Notre-Seigneur Jésus-Christ remplit à notre égard trois offices, trois ministères d’une importance capitale, et bien propres à relever l’honneur et la gloire de l’Église, ce sont ceux de Rédempteur, d’Avocat et de Juge. Dans les articles qui précèdent nous avons fait voir que par sa Passion et sa Mort Il a racheté tous les hommes, que par son Ascension Il est devenu à jamais leur Avocat et leur Défenseur. Il nous reste à montrer maintenant qu’Il est aussi leur Juge.

§ I. — CERTITUDE DU JUGEMENT.

Voici le sens et la portée de cet Article: Au dernier jour, Notre-Seigneur Jésus-Christ jugera le genre humain tout entier. Les Saintes Écritures, en effet, mentionnent deux avènements du Fils de Dieu: le premier, lorsque pour nous sauver Il a pris notre nature, et s’est fait homme dans le sein d’une vierge ; le second, quand, à la consommation des siècles, Il viendra pour juger tous les hommes. Ce dernier avènement est appelé, dans l’Ecriture, le jour du Seigneur. Le jour du Seigneur, dit l’Apôtre,  viendra comme un voleur dans la nuit, — personne ne connaît ce jour ni cette heure, dit le Sauveur Lui-même . Pour prouver la réalité de ce jugement, Il nous suffira de citer cette parole de l’Apôtre:  nous devons tous comparaître devant le tribunal de Jésus-Christ, afin que chacun reçoive ce qui est dû aux bonnes ou aux mauvaises actions qu’il aura faites, pendant qu’il était revêtu de son corps. L’Ecriture est remplie d’une foule de témoignages que les Pasteurs trouveront partout, et qui non seulement prouvent cette Vérité, mais peuvent la rendre sensible aux Fidèles. Et si, d’après ces témoignages, dès le commencement du monde, tous les hommes ont désiré très ardemment ce jour du Seigneur où Il revêtit notre chair, parce qu’ils mettaient dans ce mystère l’espoir de leur délivrance, aujourd’hui que le Fils de Dieu est mort et qu’Il est monté au ciel, nos soupirs et nos désirs les plus ardents doivent être pour cet autre jour du Seigneur,  où nous attendons la réalisation de la bienheureuse espérance et l’Avènement glorieux du grand Dieu.

§ II. — DEUX JUGEMENTS, L’UN PARTICULIER ET L’AUTRE GÉNÉRAL.

Pour bien mettre en lumière cette vérité, les Pasteurs auront soin de distinguer deux temps différents où chacun de nous doit nécessairement comparaître devant Dieu, pour rendre compte de toutes ses pensées, de toutes ses actions, de toutes ses paroles, et pour entendre, séance tenante, la sentence de son Juge.

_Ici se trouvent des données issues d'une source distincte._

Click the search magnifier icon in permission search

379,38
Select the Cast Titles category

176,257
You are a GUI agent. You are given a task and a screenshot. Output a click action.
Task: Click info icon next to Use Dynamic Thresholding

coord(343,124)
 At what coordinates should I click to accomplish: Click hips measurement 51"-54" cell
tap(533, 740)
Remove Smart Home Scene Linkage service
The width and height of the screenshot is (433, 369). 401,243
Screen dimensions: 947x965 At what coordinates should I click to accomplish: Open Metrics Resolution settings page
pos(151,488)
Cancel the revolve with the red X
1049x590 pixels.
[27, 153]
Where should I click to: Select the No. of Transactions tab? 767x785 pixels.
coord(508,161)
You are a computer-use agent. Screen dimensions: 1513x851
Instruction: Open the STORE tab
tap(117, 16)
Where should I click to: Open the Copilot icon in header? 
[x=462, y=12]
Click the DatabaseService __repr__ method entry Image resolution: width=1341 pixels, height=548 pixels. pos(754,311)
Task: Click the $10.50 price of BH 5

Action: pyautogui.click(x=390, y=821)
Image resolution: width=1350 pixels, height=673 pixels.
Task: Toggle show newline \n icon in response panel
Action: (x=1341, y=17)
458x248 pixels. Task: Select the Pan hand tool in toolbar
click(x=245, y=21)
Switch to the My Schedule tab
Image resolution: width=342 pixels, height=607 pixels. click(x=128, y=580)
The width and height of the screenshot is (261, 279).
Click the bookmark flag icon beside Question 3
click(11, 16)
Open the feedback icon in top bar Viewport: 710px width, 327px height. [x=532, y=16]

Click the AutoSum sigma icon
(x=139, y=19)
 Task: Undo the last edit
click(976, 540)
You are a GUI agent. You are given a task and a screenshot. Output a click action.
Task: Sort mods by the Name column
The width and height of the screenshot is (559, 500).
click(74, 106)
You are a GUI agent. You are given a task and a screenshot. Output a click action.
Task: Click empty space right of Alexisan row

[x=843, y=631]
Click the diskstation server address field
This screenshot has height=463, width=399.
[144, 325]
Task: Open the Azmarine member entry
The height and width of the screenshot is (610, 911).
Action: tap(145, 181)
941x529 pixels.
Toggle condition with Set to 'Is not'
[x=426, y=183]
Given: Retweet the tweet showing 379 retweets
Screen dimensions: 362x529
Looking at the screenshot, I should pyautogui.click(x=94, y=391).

Le premier arrive au moment où nous venons de quitter la vie. A cet instant-là même, chacun paraît devant le tribunal de Dieu, et là il subit un examen rigoureux sur tout ce qu’il a fait, tout ce qu’il a dit, tout ce qu’il a pensé pendant sa vie. C’est ce qu’on appelle le Jugement particulier.

L’autre arrivera lorsque tous les hommes réunis ensemble, le même jour et dans le même lieu, comparaîtront devant le tribunal de leur Juge. Là, sous les yeux de tous les hommes de tous les siècles, tous et chacun entendront le Jugement que Dieu aura porté sur eux. Et cette sentence ne sera pas la moindre peine et le moindre châtiment des impies et des scélérats. Au contraire, les Saints et les Justes y trouveront une partie de leur récompense, puisque leur conduite y sera manifestée, telle qu’elle aura été pendant la vie.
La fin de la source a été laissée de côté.